Ces 3 dimensions du lexème sont indépendantes, mais comme on va le voir dans (§2.3), les opérations, suivant lesquelles on peut décomposer une règle morphologique, y ont un accès simultané. Considérons de plus près le contenu de ces 3 dimensions.

(i) La dimension phonologique réalise un espace qui liste l’ensemble des radicaux

possibles du lexème dans ses formes fléchies ou en position de base dans une construction morphologique. Le terme de radical est pris dans le sens de Stump (1995 : 261 cité par Fradin 2003 : 104). Par abus du langage, j’identifie le terme de radical avec ce qui est appelé thème par plusieurs auteurs (Bonami & Boyé 2003, 2005, Bonami, Boyé & Kerleroux 2009). Un lexème est associé à au moins un radical phonologique, mais il en a généralement plusieurs. Dans ce qui suit, je vais distinguer deux types de radicaux : les radicaux flexionnels et les radicaux constructionnels. Les radicaux flexionnels sont sélectionnés par les règles flexionnelles pour former les mots-formes du lexème. Ils sont donc considérés comme autonomes. En revanche, les radicaux constructionnels ne se réalisent que dans les lexèmes construits.
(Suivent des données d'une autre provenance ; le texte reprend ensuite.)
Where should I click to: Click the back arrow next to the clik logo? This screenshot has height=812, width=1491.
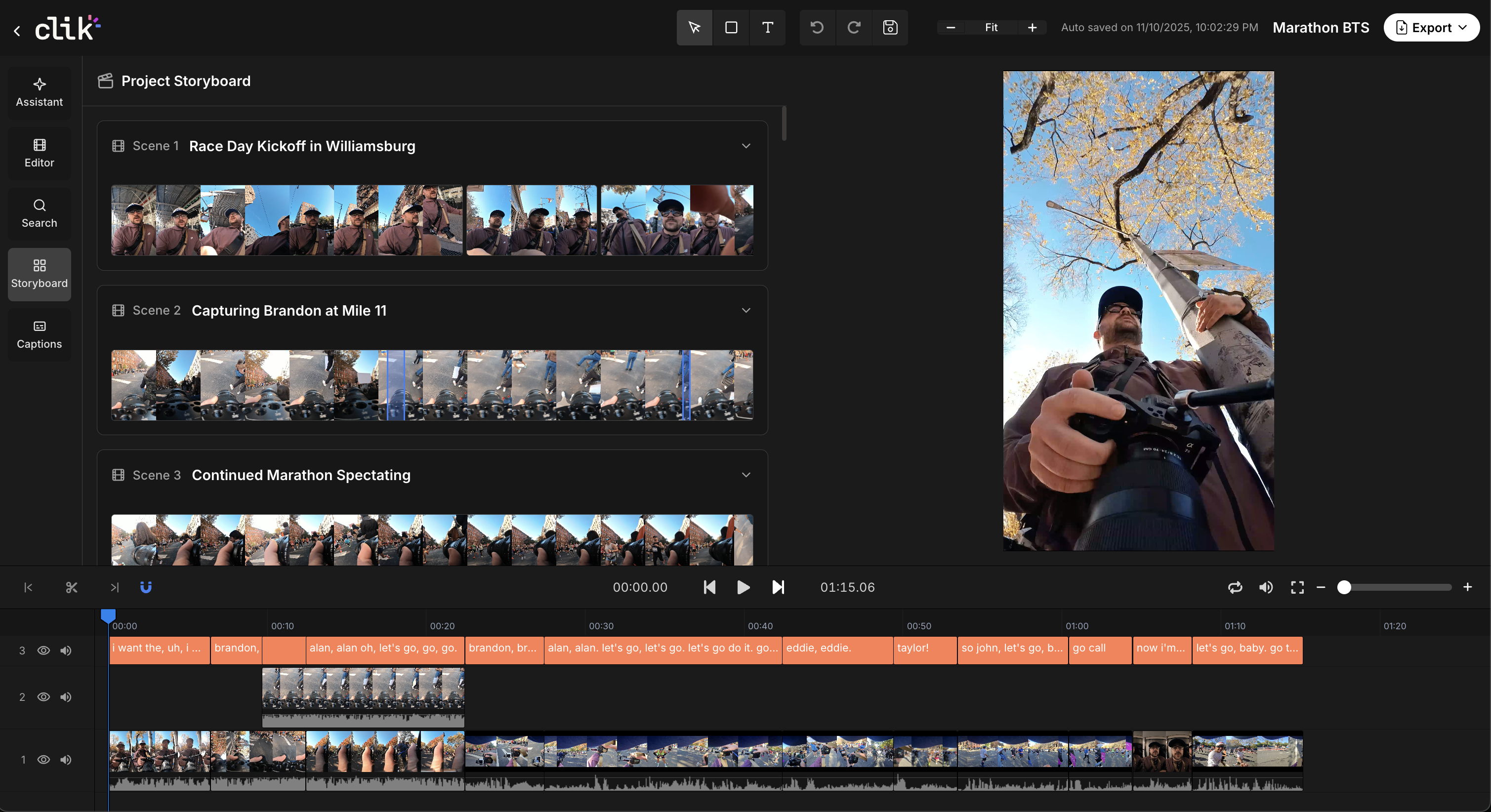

De ce fait, ils sont considérés comme non-autonomes en flexion. Les radicaux d’un lexème entretiennent des relations de dépendance et constituent des paradigmes (ou des espaces thématiques), cf. Bonami & Boyé (2003), (2005) ; Bonami, Boyé & Kerleroux (2009). Ces faits vont être éclaircis dans ce qui suit, en étudiant de plus près le contenu de la dimension phonologique des lexèmes slovaques, cf. (§2.2).

(ii) La seconde rubrique comporte les informations catégorielles et les informations

morphosyntaxiques. Par exemple, pour un nom, un adjectif ou un verbe, cette rubrique renseigne sur l’appartenance du lexème à l’une des classes flexionnelles. Pour un verbe, cette dimension comporte aussi des informations sur sa structure argumentale.

(iii) La dimension sémantique comporte les informations sur la signification du lexème. Elle contient la représentation sémantique qui est associée au lexème. En particulier, cette rubrique exprime la relation de sens d’un lexème construit avec sa base.

Dans la section (§2.2), je présente plus en détail les représentations des lexèmes du slovaque suivant la définition en (5) tout en essayant de prendre en compte leurs éventuelles variations formelles, cf. (§1.2.2). Par une étude des rôles des radicaux de lexèmes notamment en flexion, je vais construire les cellules de l’espace thématique (cf. Bonami & Boyé 2003, 2005 ; Bonami, Boyé & Kerleroux 2009) pour les noms et les verbes slovaques, sans pour autant étudier les relations de dépendance entre les radicaux. Cette description morphophonologique me permettra d’appliquer les principaux fondements de la morphologie lexématique aux données du slovaque. Cependant, ma proposition d’espaces thématiques ne se veut ni définitive, ni complète. Il s’agit seulement d’une première esquisse de la description de l’organisation des radicaux des noms et des verbes slovaques. Une étude beaucoup plus complexe s’impose afin d’établir d’une manière explicite le contenu des cellules thématiques notamment pour les verbes, ce qui n’est pas mon objectif ici.